440. The method of claim 439, wherein at least four measured expression levels of the listed biomarkers in the biological sample from the patient are i) reduced compared to the levels of expression in stage IV colorectal cancer cells or to the levels of expression in a high- risk survivor cohort or ii) is within the range of expression representative of stage II or stage III colorectal cancer cells or within the range of expression representative of patients in the low-risk survivor cohort.

441. The method of claim 440, wherein at least five measured expression levels of the listed biomarkers in the biological sample from the patient are i) reduced compared to the levels of expression in stage IV colorectal cancer cells or to the levels of expression in a high- risk survivor cohort or ii) is within the range of expression representative of stage II or stage III colorectal cancer cells or within the range of expression representative of patients in the low-risk survivor cohort.

442. The method of claim 441, wherein at least six measured expression levels of the listed biomarkers in the biological sample from the patient are i) reduced compared to the levels of expression in stage IV colorectal cancer cells or to the levels of expression in a high-risk survivor cohort or ii) is within the range of expression representative of stage II or stage III colorectal cancer cells or within the range of expression representative of patients in the low- risk survivor cohort.

443. The method of claim 442, wherein all seven measured expression levels of the listed biomarkers in the biological sample from the patient are i) reduced compared to the levels of expression in stage IV colorectal cancer cells or to the levels of expression in a high-risk survivor cohort or ii) is within the range of expression representative of stage II or stage III colorectal cancer cells or within the range of expression representative of patients in the low- risk survivor cohort.

444. The method of any of claims 406-436, wherein at least one measured expression level of the listed biomarkers in the biological sample from the patient is i) increased compared to the levels of expression in stage II or III colorectal cancer cells or to the levels of expression in a low-risk survivor cohort or ii) is within the range of expression representative of stage IV colorectal cancer cells or within the range of expression representative of patients in the high- risk survivor cohort.

445. The method of any of claims 406-444, wherein at least two measured expression levels of the listed biomarkers in the biological sample from the patient are i) increased compared to the levels of expression in stage II or III colorectal cancer cells or to the levels of expression in a low-risk survivor cohort or ii) is within the range of expression representative of stage IV colorectal cancer cells or within the range of expression representative of patients in the high-risk survivor cohort.

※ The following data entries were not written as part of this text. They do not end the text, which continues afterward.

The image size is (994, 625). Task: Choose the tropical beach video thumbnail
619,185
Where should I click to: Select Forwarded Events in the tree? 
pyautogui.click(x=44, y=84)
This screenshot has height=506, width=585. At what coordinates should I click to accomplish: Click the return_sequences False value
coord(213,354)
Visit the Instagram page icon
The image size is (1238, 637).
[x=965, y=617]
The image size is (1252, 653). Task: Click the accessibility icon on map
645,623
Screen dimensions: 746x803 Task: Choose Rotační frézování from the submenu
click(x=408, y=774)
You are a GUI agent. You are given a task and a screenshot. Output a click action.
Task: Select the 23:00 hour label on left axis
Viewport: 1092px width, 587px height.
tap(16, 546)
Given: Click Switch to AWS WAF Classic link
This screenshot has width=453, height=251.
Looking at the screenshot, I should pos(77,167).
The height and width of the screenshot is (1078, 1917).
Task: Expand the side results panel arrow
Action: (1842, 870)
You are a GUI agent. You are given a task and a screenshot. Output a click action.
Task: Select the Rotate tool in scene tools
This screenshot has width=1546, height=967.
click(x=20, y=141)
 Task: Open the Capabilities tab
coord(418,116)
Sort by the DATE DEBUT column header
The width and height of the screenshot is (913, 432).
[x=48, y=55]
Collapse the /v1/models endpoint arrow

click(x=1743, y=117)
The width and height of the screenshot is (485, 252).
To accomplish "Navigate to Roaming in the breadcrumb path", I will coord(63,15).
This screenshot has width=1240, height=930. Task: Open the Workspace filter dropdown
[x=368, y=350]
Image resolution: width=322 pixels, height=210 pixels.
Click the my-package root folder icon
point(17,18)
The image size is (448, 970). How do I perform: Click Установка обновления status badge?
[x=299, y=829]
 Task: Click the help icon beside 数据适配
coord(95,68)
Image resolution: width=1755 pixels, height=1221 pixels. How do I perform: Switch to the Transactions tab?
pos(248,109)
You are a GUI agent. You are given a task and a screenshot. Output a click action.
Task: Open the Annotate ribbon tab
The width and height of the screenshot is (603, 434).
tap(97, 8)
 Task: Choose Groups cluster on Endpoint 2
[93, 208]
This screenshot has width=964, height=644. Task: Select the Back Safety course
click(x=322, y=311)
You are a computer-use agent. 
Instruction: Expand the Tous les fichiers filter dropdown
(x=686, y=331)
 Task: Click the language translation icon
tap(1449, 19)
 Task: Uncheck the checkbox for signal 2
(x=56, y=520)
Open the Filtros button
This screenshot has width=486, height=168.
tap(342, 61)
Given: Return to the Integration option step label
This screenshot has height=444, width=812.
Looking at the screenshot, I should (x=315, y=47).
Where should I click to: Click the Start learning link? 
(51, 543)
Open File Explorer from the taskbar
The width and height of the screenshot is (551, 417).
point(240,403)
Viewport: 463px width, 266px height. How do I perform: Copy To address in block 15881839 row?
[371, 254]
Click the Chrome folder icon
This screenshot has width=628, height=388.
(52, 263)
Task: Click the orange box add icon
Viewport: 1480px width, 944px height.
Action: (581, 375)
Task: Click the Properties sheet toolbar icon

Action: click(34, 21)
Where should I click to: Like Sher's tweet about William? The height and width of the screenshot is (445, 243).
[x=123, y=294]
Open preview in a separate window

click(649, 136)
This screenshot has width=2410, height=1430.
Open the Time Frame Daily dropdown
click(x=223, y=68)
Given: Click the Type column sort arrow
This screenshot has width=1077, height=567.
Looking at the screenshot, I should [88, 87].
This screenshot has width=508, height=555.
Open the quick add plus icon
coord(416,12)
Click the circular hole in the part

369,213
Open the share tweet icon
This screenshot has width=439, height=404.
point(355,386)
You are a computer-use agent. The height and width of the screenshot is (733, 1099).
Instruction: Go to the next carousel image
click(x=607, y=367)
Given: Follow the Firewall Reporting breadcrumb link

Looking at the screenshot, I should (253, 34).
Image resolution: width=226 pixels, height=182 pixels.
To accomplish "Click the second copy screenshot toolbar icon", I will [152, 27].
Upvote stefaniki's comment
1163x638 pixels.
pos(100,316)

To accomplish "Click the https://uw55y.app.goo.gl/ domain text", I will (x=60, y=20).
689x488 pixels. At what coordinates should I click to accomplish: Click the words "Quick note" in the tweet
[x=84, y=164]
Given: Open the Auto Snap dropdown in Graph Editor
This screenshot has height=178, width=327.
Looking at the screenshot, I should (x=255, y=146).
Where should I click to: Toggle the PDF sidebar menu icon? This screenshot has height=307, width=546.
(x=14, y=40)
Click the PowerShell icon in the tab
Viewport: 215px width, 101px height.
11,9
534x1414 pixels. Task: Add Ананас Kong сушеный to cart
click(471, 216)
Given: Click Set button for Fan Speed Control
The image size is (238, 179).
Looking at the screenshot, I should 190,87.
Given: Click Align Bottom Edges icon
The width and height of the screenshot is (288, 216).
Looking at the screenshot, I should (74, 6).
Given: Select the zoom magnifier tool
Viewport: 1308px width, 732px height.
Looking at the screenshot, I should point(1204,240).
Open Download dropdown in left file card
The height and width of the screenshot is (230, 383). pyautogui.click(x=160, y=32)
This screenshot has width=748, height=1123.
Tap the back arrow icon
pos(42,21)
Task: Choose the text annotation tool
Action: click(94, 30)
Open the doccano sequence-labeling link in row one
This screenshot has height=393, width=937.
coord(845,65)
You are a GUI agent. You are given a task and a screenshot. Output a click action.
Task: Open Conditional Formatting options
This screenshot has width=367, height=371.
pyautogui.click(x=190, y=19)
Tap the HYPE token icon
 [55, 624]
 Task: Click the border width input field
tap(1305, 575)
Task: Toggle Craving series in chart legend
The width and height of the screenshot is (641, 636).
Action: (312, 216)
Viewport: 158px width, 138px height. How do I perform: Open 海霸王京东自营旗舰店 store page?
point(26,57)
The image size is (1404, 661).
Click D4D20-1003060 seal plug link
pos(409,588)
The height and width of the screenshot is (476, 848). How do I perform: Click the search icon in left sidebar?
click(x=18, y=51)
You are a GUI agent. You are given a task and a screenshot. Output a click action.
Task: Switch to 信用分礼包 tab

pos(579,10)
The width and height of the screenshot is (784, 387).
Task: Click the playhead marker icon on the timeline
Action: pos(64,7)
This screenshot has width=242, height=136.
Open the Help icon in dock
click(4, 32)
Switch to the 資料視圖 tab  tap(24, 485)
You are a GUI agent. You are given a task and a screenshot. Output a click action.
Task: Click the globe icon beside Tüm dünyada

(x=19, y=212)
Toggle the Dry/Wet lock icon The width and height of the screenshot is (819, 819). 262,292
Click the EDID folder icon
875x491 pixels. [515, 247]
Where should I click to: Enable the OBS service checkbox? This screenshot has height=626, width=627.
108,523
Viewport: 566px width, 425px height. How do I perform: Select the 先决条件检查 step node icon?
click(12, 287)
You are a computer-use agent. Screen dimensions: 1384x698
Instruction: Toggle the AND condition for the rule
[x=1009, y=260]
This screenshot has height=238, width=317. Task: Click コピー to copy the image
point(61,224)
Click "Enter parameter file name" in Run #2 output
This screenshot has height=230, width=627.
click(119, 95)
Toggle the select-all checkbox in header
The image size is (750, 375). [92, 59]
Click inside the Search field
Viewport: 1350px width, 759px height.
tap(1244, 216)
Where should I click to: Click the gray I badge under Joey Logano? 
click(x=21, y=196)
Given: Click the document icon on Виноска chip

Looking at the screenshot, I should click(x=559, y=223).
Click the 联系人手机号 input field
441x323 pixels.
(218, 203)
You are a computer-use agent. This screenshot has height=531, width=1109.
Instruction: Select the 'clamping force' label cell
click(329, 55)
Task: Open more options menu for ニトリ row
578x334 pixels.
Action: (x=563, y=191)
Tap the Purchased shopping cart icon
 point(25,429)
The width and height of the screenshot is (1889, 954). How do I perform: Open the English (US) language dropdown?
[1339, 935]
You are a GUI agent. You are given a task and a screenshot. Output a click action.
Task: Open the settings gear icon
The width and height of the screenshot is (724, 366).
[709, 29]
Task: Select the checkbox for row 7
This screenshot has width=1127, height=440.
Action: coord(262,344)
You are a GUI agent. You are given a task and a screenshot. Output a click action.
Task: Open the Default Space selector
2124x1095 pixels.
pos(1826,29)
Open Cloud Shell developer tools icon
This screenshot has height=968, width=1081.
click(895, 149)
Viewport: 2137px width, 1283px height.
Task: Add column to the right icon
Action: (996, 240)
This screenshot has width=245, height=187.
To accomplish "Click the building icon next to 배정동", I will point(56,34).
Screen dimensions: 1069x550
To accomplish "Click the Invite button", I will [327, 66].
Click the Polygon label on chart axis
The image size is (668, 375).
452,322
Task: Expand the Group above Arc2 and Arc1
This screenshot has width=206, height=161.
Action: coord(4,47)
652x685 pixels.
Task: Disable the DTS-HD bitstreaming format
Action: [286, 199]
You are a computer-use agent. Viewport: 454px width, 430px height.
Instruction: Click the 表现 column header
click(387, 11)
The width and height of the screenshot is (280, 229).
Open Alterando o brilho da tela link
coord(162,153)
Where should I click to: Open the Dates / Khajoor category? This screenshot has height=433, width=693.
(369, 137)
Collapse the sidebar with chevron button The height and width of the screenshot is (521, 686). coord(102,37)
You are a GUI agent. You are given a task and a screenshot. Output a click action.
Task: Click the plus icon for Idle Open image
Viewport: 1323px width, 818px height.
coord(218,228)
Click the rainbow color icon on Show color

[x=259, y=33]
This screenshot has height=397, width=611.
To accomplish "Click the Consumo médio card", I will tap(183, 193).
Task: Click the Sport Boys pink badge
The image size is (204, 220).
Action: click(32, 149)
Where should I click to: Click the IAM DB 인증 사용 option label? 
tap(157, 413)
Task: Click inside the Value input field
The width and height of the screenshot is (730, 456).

446. The method of any of claims 406-445, wherein at least three measured expression levels of the listed biomarkers in the biological sample from the patient are i) increased compared to the levels of expression in stage II or III colorectal cancer cells or to the levels of expression in a low-risk survivor cohort or ii) is within the range of expression representative of stage IV colorectal cancer cells or within the range of expression representative of patients in the high-risk survivor cohort.

447. The method of any of claims 406-446, wherein at least four measured expression levels of the listed biomarkers in the biological sample from the patient are i) increased compared to the levels of expression in stage II or III colorectal cancer cells or to the levels of expression in a low-risk survivor cohort or ii) is within the range of expression representative of stage IV colorectal cancer cells or within the range of expression representative of patients in the high-risk survivor cohort.

448. The method of any of claims 406-447, wherein at least five measured expression levels of the listed biomarkers in the biological sample from the patient are i) increased compared to the levels of expression in stage II or III colorectal cancer cells or to the levels of expression in a low-risk survivor cohort or ii) is within the range of expression representative of stage IV colorectal cancer cells or within the range of expression representative of patients in the high-risk survivor cohort.

449. The method of any of claims 406-448, wherein at least six measured expression levels of the listed biomarkers in the biological sample from the patient are i) increased compared to the levels of expression in stage II or III colorectal cancer cells or to the levels of expression in a low-risk survivor cohort or ii) is within the range of expression representative of stage IV colorectal cancer cells or within the range of expression representative of patients in the high- risk survivor cohort.

450. The method of any of claims 406-449, wherein at least seven measured expression levels of the listed biomarkers in the biological sample from the patient are i) increased compared to the levels of expression in stage II or III colorectal cancer cells or to the levels of expression in a low-risk survivor cohort or ii) is within the range of expression representative of stage IV colorectal cancer cells or within the range of expression representative of patients in the high-risk survivor cohort.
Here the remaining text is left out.